## Data records
>>>>

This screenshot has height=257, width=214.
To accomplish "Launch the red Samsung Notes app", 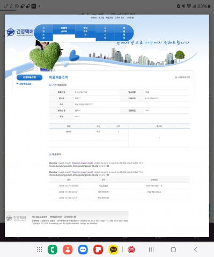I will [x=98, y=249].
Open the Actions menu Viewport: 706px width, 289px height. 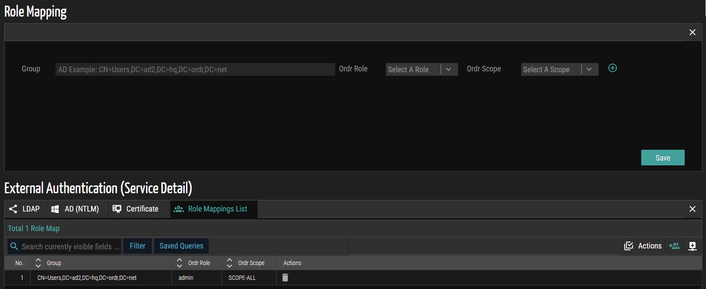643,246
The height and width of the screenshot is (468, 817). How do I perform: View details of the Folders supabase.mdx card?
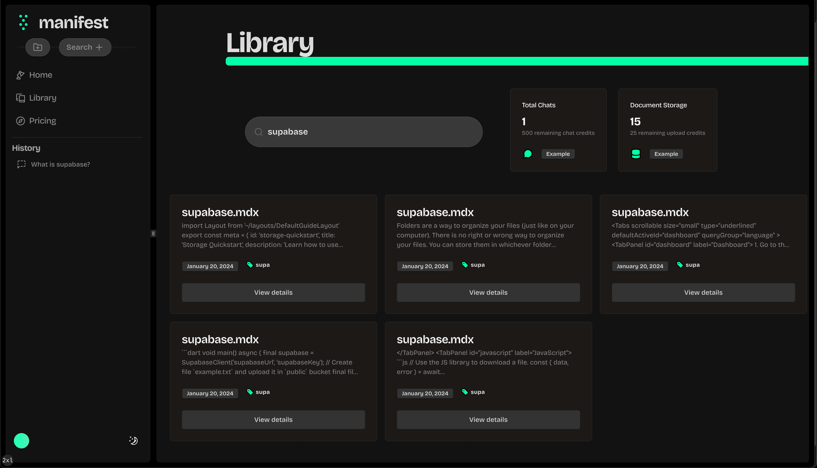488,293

<<<<

## What is expected
Copy out the records word for word, starting at the line that contains "The height and" and continuing through the end of the records. Leave the pictures out of your copy.

## Written answer
The height and width of the screenshot is (468, 817). How do I perform: View details of the Folders supabase.mdx card?
488,293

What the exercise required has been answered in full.